Set down all of the data exactly as it appears.
** MATERIAL FOR THE TASK follows **
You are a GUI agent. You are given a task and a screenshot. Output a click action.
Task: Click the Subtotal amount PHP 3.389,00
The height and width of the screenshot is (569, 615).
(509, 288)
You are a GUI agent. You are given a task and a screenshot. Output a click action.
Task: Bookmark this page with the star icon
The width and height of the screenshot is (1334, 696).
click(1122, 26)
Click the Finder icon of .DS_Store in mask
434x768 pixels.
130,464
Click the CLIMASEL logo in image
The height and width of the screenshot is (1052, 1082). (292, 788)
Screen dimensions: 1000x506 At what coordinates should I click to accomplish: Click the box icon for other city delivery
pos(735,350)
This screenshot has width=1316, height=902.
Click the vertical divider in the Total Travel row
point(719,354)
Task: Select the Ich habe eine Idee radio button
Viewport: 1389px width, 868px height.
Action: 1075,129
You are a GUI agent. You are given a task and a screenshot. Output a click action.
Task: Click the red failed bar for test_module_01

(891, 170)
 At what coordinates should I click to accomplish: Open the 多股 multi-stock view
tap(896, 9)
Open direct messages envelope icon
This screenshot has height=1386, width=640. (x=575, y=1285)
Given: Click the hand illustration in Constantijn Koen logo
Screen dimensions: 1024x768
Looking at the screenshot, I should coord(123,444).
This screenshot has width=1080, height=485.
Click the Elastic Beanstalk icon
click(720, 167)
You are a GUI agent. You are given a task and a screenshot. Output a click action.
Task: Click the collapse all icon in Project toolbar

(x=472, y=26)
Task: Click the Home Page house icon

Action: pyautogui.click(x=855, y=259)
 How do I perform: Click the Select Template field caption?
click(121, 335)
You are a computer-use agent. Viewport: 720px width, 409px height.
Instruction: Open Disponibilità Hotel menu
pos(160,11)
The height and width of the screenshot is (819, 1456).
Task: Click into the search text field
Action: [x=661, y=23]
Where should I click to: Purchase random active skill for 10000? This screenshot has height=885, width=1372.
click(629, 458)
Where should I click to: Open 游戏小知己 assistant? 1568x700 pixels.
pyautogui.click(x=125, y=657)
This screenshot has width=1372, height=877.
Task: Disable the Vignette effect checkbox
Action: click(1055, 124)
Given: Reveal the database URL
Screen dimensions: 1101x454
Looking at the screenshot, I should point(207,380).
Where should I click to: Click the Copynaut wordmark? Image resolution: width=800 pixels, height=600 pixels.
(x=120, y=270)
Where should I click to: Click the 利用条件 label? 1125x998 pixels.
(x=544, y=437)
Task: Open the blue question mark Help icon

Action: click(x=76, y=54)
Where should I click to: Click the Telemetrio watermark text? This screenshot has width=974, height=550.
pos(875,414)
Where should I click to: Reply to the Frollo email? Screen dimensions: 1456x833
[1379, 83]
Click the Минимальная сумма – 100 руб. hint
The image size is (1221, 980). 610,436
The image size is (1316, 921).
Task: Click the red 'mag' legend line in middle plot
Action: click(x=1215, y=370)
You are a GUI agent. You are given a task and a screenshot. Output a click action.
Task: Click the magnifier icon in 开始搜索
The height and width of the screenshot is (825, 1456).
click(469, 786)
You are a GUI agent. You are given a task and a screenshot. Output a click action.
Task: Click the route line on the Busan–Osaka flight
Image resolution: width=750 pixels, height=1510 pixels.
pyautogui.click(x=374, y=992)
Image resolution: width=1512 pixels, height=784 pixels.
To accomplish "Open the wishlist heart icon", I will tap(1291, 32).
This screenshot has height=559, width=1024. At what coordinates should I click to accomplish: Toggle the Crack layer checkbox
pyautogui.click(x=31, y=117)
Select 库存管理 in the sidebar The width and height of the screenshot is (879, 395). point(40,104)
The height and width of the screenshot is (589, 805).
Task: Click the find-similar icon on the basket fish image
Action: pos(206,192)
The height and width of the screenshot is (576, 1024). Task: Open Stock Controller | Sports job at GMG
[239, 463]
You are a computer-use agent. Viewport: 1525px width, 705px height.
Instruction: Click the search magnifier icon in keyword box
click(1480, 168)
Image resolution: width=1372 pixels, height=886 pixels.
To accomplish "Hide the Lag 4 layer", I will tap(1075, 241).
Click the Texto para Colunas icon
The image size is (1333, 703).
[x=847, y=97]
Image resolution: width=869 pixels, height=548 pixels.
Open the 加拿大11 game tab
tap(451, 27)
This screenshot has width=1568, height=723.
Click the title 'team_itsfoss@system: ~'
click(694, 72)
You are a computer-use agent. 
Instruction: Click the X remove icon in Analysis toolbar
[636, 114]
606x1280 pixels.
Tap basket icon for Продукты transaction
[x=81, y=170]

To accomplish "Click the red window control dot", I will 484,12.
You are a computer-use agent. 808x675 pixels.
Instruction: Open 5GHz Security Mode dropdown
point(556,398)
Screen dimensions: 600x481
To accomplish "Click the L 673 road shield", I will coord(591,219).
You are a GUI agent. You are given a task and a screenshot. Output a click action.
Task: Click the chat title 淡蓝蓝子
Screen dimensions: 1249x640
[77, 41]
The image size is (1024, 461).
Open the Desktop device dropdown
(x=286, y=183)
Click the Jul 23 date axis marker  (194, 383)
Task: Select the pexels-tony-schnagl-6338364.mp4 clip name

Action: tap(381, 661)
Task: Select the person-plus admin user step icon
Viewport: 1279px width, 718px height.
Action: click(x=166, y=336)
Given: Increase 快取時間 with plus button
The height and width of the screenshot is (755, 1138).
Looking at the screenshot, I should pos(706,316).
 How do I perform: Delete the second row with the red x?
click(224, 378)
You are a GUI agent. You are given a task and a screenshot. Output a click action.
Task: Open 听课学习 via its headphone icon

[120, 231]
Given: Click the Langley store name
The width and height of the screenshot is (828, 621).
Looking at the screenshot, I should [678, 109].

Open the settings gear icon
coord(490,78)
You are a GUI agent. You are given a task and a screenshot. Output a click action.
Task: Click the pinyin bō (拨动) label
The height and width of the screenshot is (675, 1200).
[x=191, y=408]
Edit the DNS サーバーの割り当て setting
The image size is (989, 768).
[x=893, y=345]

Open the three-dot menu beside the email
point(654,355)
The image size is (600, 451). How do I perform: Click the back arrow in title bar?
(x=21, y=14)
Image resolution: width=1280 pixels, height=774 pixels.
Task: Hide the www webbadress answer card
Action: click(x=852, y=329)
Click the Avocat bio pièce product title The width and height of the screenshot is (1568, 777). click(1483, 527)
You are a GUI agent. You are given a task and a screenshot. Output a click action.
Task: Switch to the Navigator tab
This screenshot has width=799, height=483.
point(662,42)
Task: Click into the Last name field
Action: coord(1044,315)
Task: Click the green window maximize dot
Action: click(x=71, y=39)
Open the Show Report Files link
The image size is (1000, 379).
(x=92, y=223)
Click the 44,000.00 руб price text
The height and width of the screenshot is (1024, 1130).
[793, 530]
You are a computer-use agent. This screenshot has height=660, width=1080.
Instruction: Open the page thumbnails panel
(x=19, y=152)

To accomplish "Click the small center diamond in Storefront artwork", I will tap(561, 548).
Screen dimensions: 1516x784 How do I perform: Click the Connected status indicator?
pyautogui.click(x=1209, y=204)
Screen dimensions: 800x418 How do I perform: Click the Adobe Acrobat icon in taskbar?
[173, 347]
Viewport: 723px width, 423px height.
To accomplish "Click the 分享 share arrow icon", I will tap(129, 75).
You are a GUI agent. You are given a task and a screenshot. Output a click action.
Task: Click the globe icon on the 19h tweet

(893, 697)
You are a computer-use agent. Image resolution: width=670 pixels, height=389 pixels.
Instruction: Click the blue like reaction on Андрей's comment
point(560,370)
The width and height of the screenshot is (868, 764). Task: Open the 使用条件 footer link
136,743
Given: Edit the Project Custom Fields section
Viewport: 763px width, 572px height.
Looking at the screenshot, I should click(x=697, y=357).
** End of MATERIAL FOR THE TASK **
# EXERCISE RESPONSE:
You are a GUI agent. You are given a task and a screenshot. Output a click action.
Task: Click the Subtotal amount PHP 3.389,00
The height and width of the screenshot is (569, 615).
(509, 288)
You are a GUI agent. You are given a task and a screenshot. Output a click action.
Task: Bookmark this page with the star icon
The width and height of the screenshot is (1334, 696).
click(1122, 26)
Click the Finder icon of .DS_Store in mask
434x768 pixels.
130,464
Click the CLIMASEL logo in image
The height and width of the screenshot is (1052, 1082). (292, 788)
Screen dimensions: 1000x506 At what coordinates should I click to accomplish: Click the box icon for other city delivery
pos(735,350)
This screenshot has width=1316, height=902.
Click the vertical divider in the Total Travel row
point(719,354)
Task: Select the Ich habe eine Idee radio button
Viewport: 1389px width, 868px height.
Action: 1075,129
You are a GUI agent. You are given a task and a screenshot. Output a click action.
Task: Click the red failed bar for test_module_01

(891, 170)
 At what coordinates should I click to accomplish: Open the 多股 multi-stock view
tap(896, 9)
Open direct messages envelope icon
This screenshot has height=1386, width=640. (x=575, y=1285)
Given: Click the hand illustration in Constantijn Koen logo
Screen dimensions: 1024x768
Looking at the screenshot, I should coord(123,444).
This screenshot has width=1080, height=485.
Click the Elastic Beanstalk icon
click(720, 167)
You are a GUI agent. You are given a task and a screenshot. Output a click action.
Task: Click the collapse all icon in Project toolbar

(x=472, y=26)
Task: Click the Home Page house icon

Action: pyautogui.click(x=855, y=259)
 How do I perform: Click the Select Template field caption?
click(121, 335)
You are a computer-use agent. Viewport: 720px width, 409px height.
Instruction: Open Disponibilità Hotel menu
pos(160,11)
The height and width of the screenshot is (819, 1456).
Task: Click into the search text field
Action: [x=661, y=23]
Where should I click to: Purchase random active skill for 10000? This screenshot has height=885, width=1372.
click(629, 458)
Where should I click to: Open 游戏小知己 assistant? 1568x700 pixels.
pyautogui.click(x=125, y=657)
This screenshot has width=1372, height=877.
Task: Disable the Vignette effect checkbox
Action: click(1055, 124)
Given: Reveal the database URL
Screen dimensions: 1101x454
Looking at the screenshot, I should point(207,380).
Where should I click to: Click the Copynaut wordmark? Image resolution: width=800 pixels, height=600 pixels.
(x=120, y=270)
Where should I click to: Click the 利用条件 label? 1125x998 pixels.
(x=544, y=437)
Task: Open the blue question mark Help icon

Action: click(x=76, y=54)
Where should I click to: Click the Telemetrio watermark text? This screenshot has width=974, height=550.
pos(875,414)
Where should I click to: Reply to the Frollo email? Screen dimensions: 1456x833
[1379, 83]
Click the Минимальная сумма – 100 руб. hint
The image size is (1221, 980). 610,436
The image size is (1316, 921).
Task: Click the red 'mag' legend line in middle plot
Action: click(x=1215, y=370)
You are a GUI agent. You are given a task and a screenshot. Output a click action.
Task: Click the magnifier icon in 开始搜索
The height and width of the screenshot is (825, 1456).
click(469, 786)
You are a GUI agent. You are given a task and a screenshot. Output a click action.
Task: Click the route line on the Busan–Osaka flight
Image resolution: width=750 pixels, height=1510 pixels.
pyautogui.click(x=374, y=992)
Image resolution: width=1512 pixels, height=784 pixels.
To accomplish "Open the wishlist heart icon", I will tap(1291, 32).
This screenshot has height=559, width=1024. At what coordinates should I click to accomplish: Toggle the Crack layer checkbox
pyautogui.click(x=31, y=117)
Select 库存管理 in the sidebar The width and height of the screenshot is (879, 395). point(40,104)
The height and width of the screenshot is (589, 805).
Task: Click the find-similar icon on the basket fish image
Action: pos(206,192)
The height and width of the screenshot is (576, 1024). Task: Open Stock Controller | Sports job at GMG
[239, 463]
You are a computer-use agent. Viewport: 1525px width, 705px height.
Instruction: Click the search magnifier icon in keyword box
click(1480, 168)
Image resolution: width=1372 pixels, height=886 pixels.
To accomplish "Hide the Lag 4 layer", I will tap(1075, 241).
Click the Texto para Colunas icon
The image size is (1333, 703).
[x=847, y=97]
Image resolution: width=869 pixels, height=548 pixels.
Open the 加拿大11 game tab
tap(451, 27)
This screenshot has width=1568, height=723.
Click the title 'team_itsfoss@system: ~'
click(694, 72)
You are a computer-use agent. 
Instruction: Click the X remove icon in Analysis toolbar
[636, 114]
606x1280 pixels.
Tap basket icon for Продукты transaction
[x=81, y=170]

To accomplish "Click the red window control dot", I will 484,12.
You are a computer-use agent. 808x675 pixels.
Instruction: Open 5GHz Security Mode dropdown
point(556,398)
Screen dimensions: 600x481
To accomplish "Click the L 673 road shield", I will coord(591,219).
You are a GUI agent. You are given a task and a screenshot. Output a click action.
Task: Click the chat title 淡蓝蓝子
Screen dimensions: 1249x640
[77, 41]
The image size is (1024, 461).
Open the Desktop device dropdown
(x=286, y=183)
Click the Jul 23 date axis marker  (194, 383)
Task: Select the pexels-tony-schnagl-6338364.mp4 clip name

Action: tap(381, 661)
Task: Select the person-plus admin user step icon
Viewport: 1279px width, 718px height.
Action: click(x=166, y=336)
Given: Increase 快取時間 with plus button
The height and width of the screenshot is (755, 1138).
Looking at the screenshot, I should pos(706,316).
 How do I perform: Delete the second row with the red x?
click(224, 378)
You are a GUI agent. You are given a task and a screenshot. Output a click action.
Task: Open 听课学习 via its headphone icon

[120, 231]
Given: Click the Langley store name
The width and height of the screenshot is (828, 621).
Looking at the screenshot, I should [678, 109].

Open the settings gear icon
coord(490,78)
You are a GUI agent. You are given a task and a screenshot. Output a click action.
Task: Click the pinyin bō (拨动) label
The height and width of the screenshot is (675, 1200).
[x=191, y=408]
Edit the DNS サーバーの割り当て setting
The image size is (989, 768).
[x=893, y=345]

Open the three-dot menu beside the email
point(654,355)
The image size is (600, 451). How do I perform: Click the back arrow in title bar?
(x=21, y=14)
Image resolution: width=1280 pixels, height=774 pixels.
Task: Hide the www webbadress answer card
Action: click(x=852, y=329)
Click the Avocat bio pièce product title The width and height of the screenshot is (1568, 777). click(1483, 527)
You are a GUI agent. You are given a task and a screenshot. Output a click action.
Task: Switch to the Navigator tab
This screenshot has width=799, height=483.
point(662,42)
Task: Click into the Last name field
Action: coord(1044,315)
Task: Click the green window maximize dot
Action: click(x=71, y=39)
Open the Show Report Files link
The image size is (1000, 379).
(x=92, y=223)
Click the 44,000.00 руб price text
The height and width of the screenshot is (1024, 1130).
[793, 530]
You are a computer-use agent. This screenshot has height=660, width=1080.
Instruction: Open the page thumbnails panel
(x=19, y=152)

To accomplish "Click the small center diamond in Storefront artwork", I will tap(561, 548).
Screen dimensions: 1516x784 How do I perform: Click the Connected status indicator?
pyautogui.click(x=1209, y=204)
Screen dimensions: 800x418 How do I perform: Click the Adobe Acrobat icon in taskbar?
[173, 347]
Viewport: 723px width, 423px height.
To accomplish "Click the 分享 share arrow icon", I will tap(129, 75).
You are a GUI agent. You are given a task and a screenshot. Output a click action.
Task: Click the globe icon on the 19h tweet

(893, 697)
You are a computer-use agent. Image resolution: width=670 pixels, height=389 pixels.
Instruction: Click the blue like reaction on Андрей's comment
point(560,370)
The width and height of the screenshot is (868, 764). Task: Open the 使用条件 footer link
136,743
Given: Edit the Project Custom Fields section
Viewport: 763px width, 572px height.
Looking at the screenshot, I should click(x=697, y=357).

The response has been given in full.